The Chain Rule in Multiple Variables
In single-variable calculus, the chain rule is d/dx[f(g(x))] = f'(g(x)) · g'(x). You differentiate the outer function, evaluate it at the inner function, then multiply by the derivative of the inner function.
In multivariable calculus, the chain rule handles much more complex dependency structures: functions that depend on multiple variables, which themselves depend on other variables, forming networks of dependencies.

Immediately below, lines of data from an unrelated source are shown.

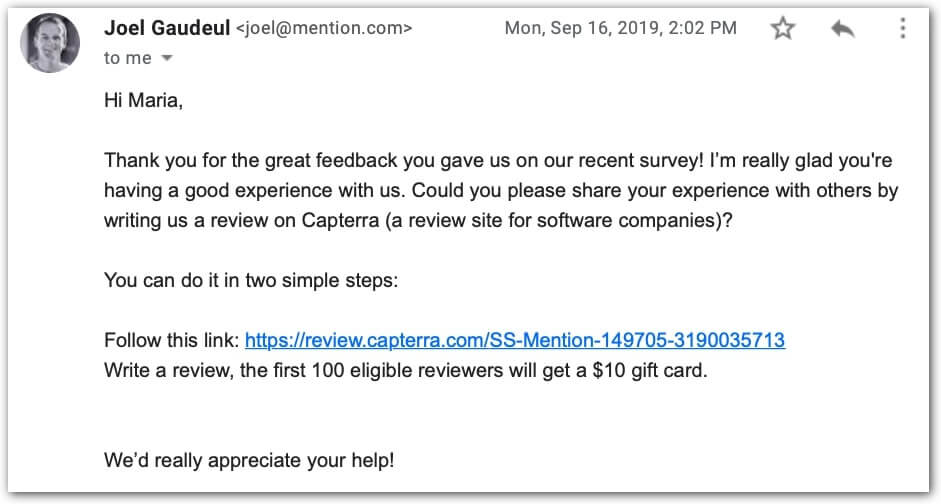This screenshot has height=504, width=941.
Task: Expand recipient details arrow beside 'to me'
Action: pos(167,58)
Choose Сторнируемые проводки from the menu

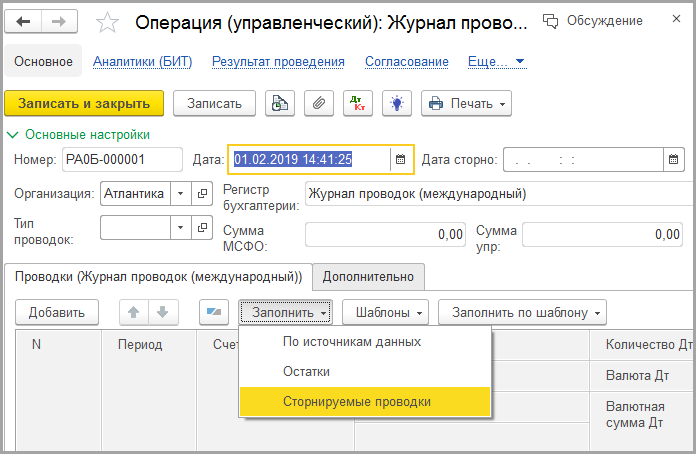coord(357,402)
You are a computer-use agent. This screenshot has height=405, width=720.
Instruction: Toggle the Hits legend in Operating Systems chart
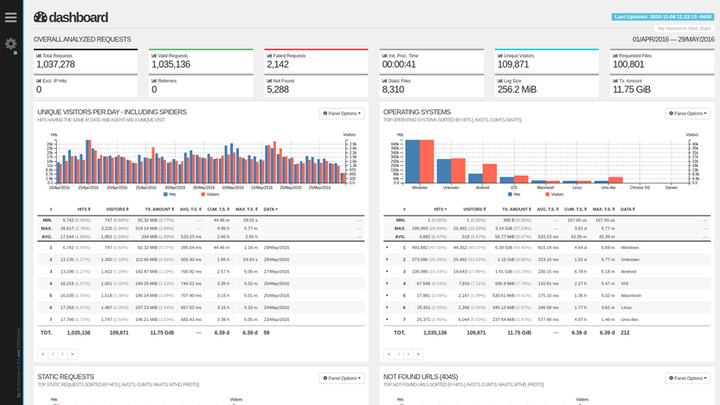[514, 194]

This is the mathematical machinery of backpropagation in neural networks, sensitivity analysis in engineering, thermodynamic relations in physics—anywhere you need to track how changes propagate through systems of interdependent variables.

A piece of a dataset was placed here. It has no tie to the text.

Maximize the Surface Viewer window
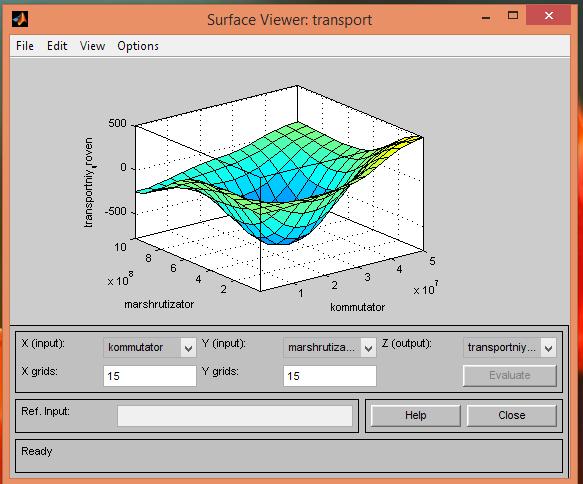 coord(513,16)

The multivariable chain rule isn't just "the single-variable chain rule with more symbols." It's a systematic way of computing derivatives through dependency graphs, using tree diagrams or matrices to organize the calculation.
The Basic Setup: Composition with Multiple Inputs
The simplest multivariable chain rule handles a composition where the outer function has multiple inputs, but those inputs depend on a single variable.
Suppose z = f(x, y), and both x and y depend on a single variable t:
- x = x(t)
- y = y(t)
Then z is indirectly a function of t: z = f(x(t), y(t)).
The question: what is dz/dt?
The chain rule answer:
dz/dt = (∂f/∂x)(dx/dt) + (∂f/∂y)(dy/dt)
In words: the rate of change of z with respect to t is the sum of two contributions:
- How z changes with x (∂f/∂x), weighted by how x changes with t (dx/dt)
- How z changes with y (∂f/∂y), weighted by how y changes with t (dy/dt)
This is additive composition of rates: changes in x and y both contribute to changes in z, and you add their effects.
Example: z = x² + y², where x = cos(t) and y = sin(t).
Direct approach: substitute to get z = cos²(t) + sin²(t) = 1, so dz/dt = 0.
Chain rule approach:
- ∂z/∂x = 2x, ∂z/∂y = 2y
- dx/dt = -sin(t), dy/dt = cos(t)
- dz/dt = 2x(-sin(t)) + 2y(cos(t)) = 2cos(t)(-sin(t)) + 2sin(t)(cos(t)) = -2cos(t)sin(t) + 2sin(t)cos(t) = 0
The chain rule confirms: z is constant along the path (x(t), y(t)), so dz/dt = 0.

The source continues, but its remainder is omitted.